_To do:_ Rewrite the lines from the one containing "The height and width of the screenshot is (340, 741)." through the last line, inclusive, as a JSON list of strings with one string per line, leaving out blank lines.

-- Start of Provided information --

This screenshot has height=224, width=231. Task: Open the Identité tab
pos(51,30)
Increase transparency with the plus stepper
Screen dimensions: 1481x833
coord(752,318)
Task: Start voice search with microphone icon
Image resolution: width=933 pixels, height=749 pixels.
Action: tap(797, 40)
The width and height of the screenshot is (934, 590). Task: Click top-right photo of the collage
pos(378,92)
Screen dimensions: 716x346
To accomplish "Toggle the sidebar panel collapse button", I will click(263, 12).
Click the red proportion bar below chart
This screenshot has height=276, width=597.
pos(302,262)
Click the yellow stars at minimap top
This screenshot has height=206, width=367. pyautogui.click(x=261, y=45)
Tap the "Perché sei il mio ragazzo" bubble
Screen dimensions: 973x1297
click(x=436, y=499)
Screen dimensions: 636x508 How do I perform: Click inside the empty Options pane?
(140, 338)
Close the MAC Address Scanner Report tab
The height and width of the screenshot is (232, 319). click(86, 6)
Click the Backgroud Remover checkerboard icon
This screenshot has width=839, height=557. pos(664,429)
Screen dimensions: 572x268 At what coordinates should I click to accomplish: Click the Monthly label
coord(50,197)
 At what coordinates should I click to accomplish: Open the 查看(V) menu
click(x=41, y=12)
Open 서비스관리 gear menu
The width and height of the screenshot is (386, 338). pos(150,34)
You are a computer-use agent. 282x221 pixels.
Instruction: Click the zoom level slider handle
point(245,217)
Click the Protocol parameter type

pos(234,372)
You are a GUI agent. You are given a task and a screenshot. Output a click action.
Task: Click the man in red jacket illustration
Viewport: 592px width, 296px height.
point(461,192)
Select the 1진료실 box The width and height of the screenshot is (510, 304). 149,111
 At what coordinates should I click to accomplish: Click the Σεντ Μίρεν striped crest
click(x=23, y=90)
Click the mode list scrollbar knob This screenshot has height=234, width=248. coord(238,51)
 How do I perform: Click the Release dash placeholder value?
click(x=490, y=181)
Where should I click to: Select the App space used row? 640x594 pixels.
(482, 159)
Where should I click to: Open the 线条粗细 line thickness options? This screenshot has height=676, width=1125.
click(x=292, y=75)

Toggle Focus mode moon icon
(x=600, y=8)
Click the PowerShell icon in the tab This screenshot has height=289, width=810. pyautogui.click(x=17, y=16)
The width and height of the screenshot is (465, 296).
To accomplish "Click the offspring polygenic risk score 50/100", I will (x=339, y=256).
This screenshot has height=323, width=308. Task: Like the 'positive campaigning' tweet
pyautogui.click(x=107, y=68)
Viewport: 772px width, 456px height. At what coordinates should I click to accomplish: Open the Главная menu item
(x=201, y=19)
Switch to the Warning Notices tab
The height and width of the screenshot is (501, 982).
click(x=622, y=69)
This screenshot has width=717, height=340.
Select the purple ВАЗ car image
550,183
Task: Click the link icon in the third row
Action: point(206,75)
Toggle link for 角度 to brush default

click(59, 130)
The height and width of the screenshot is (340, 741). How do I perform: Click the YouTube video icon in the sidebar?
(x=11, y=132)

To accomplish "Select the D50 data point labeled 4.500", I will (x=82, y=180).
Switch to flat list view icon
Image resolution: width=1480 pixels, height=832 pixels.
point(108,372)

-- End of Provided information --

_Written answer:_
[
  "The height and width of the screenshot is (340, 741). How do I perform: Click the YouTube video icon in the sidebar?",
  "(x=11, y=132)",
  "To accomplish \"Select the D50 data point labeled 4.500\", I will (x=82, y=180).",
  "Switch to flat list view icon",
  "Image resolution: width=1480 pixels, height=832 pixels.",
  "point(108,372)"
]